> TO DO
At the line containing "Open the Bước thời gian dropdown", begin setting down the entries exactly, and stop only after the last line.

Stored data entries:

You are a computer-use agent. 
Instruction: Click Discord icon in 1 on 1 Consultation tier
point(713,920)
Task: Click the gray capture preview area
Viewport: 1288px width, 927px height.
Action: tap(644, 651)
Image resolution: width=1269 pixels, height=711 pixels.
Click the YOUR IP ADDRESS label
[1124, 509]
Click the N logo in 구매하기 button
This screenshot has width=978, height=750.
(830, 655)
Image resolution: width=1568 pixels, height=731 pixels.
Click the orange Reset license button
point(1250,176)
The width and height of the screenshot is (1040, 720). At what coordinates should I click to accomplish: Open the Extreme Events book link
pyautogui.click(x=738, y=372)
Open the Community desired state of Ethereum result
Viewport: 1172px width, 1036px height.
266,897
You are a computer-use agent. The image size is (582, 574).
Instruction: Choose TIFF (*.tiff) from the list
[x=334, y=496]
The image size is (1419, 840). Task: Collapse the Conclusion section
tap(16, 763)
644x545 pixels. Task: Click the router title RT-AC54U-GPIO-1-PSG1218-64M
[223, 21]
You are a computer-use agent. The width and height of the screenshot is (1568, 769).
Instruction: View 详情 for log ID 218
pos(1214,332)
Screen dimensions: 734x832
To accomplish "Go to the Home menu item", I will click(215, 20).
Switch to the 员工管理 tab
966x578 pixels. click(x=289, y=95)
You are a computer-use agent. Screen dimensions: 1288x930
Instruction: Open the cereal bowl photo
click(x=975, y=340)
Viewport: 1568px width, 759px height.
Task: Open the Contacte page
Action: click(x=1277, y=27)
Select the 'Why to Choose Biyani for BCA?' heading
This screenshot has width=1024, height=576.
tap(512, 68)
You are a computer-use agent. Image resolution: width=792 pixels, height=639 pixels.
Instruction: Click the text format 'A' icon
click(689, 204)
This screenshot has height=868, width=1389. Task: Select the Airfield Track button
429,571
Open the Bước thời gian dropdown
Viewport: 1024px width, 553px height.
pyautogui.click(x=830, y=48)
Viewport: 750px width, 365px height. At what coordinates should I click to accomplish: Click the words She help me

> RESPONSE TO THIS EXERCISE
Open the Bước thời gian dropdown
Viewport: 1024px width, 553px height.
pyautogui.click(x=830, y=48)
Viewport: 750px width, 365px height. At what coordinates should I click to accomplish: Click the words She help me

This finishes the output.